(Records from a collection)

★ ★ ★ ★ ★ ★ ★

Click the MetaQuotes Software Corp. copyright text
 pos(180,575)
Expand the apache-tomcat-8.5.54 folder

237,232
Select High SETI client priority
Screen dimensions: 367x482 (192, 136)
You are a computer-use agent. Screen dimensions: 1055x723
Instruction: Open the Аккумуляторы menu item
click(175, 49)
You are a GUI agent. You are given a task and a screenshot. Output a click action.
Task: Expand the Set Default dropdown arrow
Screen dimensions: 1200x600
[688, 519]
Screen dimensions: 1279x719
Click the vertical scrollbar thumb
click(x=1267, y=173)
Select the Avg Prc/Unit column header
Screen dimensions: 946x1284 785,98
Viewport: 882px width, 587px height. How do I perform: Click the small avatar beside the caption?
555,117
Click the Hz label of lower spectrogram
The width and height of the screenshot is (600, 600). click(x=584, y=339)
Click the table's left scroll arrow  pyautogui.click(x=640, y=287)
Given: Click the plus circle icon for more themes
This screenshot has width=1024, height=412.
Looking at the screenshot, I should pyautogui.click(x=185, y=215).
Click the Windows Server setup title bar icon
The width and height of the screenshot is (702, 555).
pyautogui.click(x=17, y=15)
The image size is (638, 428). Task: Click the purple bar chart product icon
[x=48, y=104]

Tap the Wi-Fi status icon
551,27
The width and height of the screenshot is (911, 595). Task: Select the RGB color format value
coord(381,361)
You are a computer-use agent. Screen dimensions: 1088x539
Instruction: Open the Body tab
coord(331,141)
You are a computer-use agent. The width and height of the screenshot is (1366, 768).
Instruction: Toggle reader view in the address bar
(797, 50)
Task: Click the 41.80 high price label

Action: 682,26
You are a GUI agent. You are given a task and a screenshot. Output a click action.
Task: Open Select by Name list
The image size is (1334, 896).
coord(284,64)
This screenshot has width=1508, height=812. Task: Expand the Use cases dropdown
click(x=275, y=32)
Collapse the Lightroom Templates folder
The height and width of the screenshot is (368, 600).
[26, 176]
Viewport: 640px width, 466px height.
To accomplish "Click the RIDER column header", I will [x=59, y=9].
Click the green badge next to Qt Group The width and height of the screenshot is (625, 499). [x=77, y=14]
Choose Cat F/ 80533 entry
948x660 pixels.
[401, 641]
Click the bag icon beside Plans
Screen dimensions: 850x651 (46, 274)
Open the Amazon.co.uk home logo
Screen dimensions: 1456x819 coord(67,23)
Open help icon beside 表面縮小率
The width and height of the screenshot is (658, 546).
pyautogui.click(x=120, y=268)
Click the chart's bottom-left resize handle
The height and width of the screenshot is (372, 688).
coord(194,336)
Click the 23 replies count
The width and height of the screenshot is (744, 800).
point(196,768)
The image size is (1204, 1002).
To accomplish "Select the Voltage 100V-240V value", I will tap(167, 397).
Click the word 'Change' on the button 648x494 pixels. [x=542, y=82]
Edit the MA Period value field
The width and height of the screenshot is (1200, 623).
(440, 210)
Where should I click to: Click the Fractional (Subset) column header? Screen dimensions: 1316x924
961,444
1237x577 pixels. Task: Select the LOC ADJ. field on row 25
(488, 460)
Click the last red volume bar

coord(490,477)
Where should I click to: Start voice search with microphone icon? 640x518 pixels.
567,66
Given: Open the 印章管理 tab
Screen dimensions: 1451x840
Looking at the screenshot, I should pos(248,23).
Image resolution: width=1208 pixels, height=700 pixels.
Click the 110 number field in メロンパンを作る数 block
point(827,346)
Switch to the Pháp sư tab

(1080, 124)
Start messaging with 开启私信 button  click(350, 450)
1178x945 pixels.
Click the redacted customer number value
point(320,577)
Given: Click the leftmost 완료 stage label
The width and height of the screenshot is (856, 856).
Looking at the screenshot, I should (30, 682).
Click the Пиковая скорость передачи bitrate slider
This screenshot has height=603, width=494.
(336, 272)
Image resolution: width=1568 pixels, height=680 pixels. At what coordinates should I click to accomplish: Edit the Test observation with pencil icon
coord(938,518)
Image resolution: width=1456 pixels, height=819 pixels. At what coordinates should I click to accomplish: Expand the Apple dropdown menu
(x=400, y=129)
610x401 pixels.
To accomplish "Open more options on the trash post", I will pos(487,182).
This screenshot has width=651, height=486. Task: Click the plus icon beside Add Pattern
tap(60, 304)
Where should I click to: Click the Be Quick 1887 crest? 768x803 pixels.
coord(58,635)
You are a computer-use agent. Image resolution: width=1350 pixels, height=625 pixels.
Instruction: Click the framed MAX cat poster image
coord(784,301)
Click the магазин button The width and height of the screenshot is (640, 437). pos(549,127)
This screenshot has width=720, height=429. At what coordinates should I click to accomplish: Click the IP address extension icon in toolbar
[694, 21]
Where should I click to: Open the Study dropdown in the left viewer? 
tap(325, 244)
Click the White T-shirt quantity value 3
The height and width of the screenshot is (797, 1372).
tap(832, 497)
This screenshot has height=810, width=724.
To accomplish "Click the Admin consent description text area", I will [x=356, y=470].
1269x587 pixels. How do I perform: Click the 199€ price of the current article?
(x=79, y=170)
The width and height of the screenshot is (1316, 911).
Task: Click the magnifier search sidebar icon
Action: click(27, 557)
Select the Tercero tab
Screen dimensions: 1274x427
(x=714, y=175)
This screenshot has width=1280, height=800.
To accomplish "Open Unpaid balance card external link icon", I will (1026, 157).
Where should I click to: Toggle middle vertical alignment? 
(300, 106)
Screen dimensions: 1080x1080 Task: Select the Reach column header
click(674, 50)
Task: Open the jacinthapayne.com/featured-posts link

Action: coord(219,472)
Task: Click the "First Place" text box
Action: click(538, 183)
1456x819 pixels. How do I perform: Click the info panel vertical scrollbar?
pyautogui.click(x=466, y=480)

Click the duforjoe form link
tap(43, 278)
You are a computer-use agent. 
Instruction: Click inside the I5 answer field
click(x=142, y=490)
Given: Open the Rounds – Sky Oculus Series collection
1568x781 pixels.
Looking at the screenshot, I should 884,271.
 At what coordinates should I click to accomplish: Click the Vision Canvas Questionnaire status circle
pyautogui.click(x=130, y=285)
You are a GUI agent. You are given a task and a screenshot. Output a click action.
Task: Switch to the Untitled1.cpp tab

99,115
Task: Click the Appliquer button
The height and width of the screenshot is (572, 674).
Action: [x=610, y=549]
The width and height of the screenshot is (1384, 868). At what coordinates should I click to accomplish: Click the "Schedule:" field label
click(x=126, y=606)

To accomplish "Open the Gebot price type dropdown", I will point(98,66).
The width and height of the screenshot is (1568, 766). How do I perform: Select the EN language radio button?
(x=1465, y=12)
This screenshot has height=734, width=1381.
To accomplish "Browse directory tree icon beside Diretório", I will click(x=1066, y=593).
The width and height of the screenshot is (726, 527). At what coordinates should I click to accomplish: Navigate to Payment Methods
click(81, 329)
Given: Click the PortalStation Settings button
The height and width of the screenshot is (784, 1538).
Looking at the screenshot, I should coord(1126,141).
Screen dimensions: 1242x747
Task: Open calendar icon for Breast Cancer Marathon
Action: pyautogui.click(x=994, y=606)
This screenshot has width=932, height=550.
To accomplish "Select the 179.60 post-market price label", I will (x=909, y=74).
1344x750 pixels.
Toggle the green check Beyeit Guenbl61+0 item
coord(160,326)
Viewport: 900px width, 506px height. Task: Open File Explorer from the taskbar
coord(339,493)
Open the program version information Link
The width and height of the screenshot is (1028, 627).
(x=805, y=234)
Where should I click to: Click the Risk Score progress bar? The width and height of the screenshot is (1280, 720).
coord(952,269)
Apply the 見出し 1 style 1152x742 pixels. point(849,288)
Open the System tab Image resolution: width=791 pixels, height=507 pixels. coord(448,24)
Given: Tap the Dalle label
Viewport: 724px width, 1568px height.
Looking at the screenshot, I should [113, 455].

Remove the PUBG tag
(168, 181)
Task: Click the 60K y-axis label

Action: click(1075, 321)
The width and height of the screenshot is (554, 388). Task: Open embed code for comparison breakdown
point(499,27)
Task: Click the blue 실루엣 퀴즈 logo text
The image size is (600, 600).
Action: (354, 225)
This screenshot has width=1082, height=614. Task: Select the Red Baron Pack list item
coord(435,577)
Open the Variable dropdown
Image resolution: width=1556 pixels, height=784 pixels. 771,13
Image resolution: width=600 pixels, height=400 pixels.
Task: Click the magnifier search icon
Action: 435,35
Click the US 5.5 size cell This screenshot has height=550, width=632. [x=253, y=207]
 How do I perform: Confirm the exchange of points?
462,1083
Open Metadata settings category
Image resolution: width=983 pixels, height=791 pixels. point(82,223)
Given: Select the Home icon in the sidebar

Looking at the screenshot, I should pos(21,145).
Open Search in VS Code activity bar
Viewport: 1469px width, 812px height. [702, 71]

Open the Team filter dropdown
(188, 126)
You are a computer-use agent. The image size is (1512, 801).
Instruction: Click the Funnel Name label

★ ★ ★ ★ ★ ★ ★

Task details.
Only one number is needed: please count the lines of the entries above in which the string "computer" occurs.

Written answer.
6